The Secret of My Success

Harold Pinter on his plays, 1963 (pinched from Dangerous Minds):

I’m not a theorist. I’m not an authoritative or reliable commentator on the dramatic scene, the social scene, any scene. I write plays, when I can manage it, and that’s all. That’s the sum of it.
I’ve had two full-length plays produced in London. The first ran a week, and the second ran a year. Of course, there are differences between the two plays. In The Birthday Party I employed a certain amount of dashes in the text, between phrases. In The Caretaker I cut out the dashes and used dots instead. So that instead of, say, “Look, dash, who, dash, I, dash, dash, dash,” the text would read, “Look, dot, dot, dot, who, dot, dot, dot, I, dot, dot, dot, dot.” So it’s possible to deduce from this that dots are more popular than dashes, and that’s why The Caretaker had a longer run than The Birthday Party.

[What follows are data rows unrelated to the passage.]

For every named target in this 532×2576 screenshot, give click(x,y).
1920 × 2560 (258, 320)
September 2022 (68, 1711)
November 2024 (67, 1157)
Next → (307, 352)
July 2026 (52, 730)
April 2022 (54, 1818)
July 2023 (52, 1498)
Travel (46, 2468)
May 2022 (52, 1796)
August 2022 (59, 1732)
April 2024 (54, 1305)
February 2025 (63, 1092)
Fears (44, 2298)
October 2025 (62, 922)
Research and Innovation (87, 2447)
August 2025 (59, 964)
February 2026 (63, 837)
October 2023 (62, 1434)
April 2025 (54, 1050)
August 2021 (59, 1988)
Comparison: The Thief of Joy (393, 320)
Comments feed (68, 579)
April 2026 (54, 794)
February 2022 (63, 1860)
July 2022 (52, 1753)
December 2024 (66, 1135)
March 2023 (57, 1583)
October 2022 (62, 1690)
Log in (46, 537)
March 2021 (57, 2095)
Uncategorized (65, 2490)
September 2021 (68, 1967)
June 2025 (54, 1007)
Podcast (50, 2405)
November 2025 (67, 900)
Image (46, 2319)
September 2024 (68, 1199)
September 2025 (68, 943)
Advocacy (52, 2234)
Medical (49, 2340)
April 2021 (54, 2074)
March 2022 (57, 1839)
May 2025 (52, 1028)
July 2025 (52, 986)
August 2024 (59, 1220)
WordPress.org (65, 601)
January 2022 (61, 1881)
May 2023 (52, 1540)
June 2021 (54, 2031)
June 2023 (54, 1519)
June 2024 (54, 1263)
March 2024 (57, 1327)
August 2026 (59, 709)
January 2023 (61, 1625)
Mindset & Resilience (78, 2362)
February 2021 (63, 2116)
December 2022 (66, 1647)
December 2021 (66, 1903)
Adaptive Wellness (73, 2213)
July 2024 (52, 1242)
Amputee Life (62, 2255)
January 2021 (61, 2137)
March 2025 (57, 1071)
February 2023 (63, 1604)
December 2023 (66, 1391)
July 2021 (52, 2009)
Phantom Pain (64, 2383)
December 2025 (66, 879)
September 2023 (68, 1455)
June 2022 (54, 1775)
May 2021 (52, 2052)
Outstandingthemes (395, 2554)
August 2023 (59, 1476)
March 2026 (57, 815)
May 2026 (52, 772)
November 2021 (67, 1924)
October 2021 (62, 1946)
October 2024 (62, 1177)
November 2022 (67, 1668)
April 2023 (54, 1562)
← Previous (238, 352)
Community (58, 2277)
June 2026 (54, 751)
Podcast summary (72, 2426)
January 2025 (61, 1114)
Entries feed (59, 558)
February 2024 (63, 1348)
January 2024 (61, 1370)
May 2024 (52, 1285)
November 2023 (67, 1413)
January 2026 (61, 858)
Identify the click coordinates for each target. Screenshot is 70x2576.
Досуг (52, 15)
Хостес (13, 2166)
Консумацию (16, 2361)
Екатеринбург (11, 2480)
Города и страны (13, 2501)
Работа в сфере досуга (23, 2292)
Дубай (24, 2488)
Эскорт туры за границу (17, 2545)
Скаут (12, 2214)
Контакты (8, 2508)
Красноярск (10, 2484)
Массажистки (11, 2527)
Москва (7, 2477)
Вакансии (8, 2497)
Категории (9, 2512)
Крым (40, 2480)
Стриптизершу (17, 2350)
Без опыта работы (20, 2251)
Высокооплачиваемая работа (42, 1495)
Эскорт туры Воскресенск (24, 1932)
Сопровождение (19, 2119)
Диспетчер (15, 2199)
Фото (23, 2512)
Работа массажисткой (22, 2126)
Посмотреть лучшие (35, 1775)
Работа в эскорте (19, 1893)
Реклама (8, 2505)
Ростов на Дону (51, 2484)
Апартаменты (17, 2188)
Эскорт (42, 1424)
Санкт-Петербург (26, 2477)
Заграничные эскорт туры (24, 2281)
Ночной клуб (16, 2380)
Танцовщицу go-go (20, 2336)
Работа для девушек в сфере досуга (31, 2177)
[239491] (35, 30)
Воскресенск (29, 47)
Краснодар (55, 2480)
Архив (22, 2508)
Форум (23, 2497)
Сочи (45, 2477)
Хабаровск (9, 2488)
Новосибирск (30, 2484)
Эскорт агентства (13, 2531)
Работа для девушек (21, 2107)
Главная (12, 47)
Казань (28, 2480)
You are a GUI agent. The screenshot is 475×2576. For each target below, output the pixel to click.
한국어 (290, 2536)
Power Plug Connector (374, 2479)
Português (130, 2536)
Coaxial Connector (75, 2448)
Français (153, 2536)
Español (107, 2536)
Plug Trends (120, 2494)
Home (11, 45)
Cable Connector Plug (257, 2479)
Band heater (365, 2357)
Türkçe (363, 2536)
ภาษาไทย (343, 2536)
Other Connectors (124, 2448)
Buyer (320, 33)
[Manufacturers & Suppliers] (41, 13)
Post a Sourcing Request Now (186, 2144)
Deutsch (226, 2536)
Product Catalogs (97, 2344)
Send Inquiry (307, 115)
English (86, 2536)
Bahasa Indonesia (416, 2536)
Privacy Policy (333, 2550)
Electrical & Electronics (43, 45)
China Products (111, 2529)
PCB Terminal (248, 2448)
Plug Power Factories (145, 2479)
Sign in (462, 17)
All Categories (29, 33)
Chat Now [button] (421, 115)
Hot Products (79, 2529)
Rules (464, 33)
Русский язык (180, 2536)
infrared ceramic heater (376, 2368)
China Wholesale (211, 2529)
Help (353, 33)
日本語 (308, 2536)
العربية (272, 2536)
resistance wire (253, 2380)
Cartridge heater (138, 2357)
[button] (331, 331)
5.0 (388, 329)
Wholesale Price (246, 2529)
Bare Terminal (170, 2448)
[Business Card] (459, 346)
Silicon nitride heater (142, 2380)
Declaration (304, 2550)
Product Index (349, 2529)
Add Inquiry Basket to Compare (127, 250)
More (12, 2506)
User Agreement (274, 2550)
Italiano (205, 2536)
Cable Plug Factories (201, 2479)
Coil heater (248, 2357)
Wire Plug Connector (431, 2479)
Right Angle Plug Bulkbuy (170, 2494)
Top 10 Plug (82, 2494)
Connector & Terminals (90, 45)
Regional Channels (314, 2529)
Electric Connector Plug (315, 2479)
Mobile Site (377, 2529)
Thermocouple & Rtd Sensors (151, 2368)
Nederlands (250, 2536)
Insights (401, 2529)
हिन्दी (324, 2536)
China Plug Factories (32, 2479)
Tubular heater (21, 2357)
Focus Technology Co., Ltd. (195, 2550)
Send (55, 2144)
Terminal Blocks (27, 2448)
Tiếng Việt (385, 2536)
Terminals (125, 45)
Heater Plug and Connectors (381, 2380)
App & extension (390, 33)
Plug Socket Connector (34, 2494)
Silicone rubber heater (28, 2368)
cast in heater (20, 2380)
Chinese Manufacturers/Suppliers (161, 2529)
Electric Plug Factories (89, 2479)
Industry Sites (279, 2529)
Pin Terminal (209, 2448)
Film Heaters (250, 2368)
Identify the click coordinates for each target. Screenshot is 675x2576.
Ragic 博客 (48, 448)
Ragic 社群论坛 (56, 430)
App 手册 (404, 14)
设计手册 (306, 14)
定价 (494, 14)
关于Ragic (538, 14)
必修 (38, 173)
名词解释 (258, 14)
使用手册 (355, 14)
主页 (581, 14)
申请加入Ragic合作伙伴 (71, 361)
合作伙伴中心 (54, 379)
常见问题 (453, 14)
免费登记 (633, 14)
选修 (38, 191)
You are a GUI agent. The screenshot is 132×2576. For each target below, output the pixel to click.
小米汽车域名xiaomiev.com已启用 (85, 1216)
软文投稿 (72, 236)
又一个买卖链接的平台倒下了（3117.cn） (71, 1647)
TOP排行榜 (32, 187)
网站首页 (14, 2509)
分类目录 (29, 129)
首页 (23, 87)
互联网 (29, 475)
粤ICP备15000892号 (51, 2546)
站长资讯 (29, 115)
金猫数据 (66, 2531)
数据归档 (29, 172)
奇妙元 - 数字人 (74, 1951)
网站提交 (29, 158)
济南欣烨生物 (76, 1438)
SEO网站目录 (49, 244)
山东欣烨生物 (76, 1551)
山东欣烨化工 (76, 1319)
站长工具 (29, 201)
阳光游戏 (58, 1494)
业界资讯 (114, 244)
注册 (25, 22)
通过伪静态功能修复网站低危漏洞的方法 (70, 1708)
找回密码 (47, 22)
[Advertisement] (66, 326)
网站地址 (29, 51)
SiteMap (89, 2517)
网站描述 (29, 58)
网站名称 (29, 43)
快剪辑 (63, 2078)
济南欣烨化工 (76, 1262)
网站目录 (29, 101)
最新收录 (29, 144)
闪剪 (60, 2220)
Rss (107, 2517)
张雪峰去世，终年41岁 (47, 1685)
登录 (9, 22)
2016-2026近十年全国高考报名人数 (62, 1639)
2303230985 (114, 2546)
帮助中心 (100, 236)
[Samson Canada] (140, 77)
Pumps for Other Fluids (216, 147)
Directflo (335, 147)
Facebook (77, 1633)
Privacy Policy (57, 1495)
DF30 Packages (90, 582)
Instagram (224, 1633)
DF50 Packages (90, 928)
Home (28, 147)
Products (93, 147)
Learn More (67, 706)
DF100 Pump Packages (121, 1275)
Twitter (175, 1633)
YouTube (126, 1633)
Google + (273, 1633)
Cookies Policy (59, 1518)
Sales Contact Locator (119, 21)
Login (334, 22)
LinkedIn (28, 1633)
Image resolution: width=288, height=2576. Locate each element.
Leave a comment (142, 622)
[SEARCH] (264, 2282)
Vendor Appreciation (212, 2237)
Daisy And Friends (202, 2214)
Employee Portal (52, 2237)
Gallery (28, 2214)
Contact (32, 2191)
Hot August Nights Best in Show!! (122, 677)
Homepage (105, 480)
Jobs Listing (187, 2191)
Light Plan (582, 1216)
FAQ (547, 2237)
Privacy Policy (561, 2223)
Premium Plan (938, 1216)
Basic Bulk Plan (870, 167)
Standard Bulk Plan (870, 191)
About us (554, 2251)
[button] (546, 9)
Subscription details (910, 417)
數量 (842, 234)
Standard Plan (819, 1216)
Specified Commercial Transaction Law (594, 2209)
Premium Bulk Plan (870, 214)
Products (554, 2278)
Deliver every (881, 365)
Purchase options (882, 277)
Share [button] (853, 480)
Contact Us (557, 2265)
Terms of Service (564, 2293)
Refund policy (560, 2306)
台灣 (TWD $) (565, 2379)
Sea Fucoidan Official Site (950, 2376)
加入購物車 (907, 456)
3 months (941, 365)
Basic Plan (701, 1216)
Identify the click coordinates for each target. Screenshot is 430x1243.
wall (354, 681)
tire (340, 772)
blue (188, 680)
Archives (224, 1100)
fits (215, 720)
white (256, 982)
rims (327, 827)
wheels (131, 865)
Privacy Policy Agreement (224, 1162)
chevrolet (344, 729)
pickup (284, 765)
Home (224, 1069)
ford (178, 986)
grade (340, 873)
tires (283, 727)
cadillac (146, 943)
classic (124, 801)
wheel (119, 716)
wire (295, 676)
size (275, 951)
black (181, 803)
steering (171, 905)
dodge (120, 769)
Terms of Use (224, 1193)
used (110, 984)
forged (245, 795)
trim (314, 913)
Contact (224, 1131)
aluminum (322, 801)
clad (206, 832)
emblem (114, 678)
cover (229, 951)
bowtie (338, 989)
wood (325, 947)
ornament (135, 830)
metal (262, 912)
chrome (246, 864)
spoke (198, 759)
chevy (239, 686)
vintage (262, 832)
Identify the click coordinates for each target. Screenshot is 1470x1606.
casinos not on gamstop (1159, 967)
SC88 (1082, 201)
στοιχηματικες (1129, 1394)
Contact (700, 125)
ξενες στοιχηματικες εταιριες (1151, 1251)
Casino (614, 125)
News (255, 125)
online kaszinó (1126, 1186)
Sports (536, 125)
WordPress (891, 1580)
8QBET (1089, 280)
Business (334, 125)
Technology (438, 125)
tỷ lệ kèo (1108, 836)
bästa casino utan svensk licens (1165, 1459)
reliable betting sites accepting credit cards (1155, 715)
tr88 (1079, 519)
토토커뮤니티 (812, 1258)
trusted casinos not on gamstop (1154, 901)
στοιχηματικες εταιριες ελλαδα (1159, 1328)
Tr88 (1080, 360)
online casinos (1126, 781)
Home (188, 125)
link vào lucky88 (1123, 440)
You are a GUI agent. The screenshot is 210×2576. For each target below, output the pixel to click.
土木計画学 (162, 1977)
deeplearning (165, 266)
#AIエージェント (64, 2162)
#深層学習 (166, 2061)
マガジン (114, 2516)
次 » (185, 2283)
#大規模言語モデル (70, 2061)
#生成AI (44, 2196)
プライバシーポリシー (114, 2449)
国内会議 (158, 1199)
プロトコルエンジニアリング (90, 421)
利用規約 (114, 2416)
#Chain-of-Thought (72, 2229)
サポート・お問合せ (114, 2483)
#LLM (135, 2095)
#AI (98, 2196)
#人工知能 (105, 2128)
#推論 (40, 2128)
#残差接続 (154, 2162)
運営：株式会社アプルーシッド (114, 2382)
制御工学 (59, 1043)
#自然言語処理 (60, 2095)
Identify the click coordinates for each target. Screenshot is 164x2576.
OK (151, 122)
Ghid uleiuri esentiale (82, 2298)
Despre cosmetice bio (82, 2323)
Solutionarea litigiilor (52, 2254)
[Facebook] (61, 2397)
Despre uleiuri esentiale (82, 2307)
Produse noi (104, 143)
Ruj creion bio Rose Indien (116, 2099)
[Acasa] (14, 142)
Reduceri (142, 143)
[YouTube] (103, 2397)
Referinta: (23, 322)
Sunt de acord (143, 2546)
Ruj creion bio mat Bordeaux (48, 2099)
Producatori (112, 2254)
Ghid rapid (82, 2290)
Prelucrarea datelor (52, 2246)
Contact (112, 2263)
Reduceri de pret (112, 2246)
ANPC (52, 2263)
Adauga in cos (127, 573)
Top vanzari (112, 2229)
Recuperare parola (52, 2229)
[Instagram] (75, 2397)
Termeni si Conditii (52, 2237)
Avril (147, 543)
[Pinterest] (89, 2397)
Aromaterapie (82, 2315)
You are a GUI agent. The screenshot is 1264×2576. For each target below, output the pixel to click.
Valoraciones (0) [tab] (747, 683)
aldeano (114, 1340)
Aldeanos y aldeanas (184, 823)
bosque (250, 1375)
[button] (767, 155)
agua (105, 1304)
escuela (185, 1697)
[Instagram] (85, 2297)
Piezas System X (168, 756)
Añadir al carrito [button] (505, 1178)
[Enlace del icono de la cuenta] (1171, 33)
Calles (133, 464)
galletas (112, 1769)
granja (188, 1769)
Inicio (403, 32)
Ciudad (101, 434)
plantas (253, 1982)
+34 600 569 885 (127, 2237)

The fact that in neither case could you hear the dots and dashes in performance is beside the point. You can’t fool the critics for long. They can tell a dot from a dash a mile off, even if they can hear neither.

1 Comments:

Blogger Ken Houghton said...

It's Pinter, about whom at least one actor has told the story of going through a full rehearsal and asking him for comments being told, "Very good, but at [names point] I wrote a three-dot pause and you're only doing a two-dot pause."

Which is why Nick Roeg was his perfect cinematographer, maybe.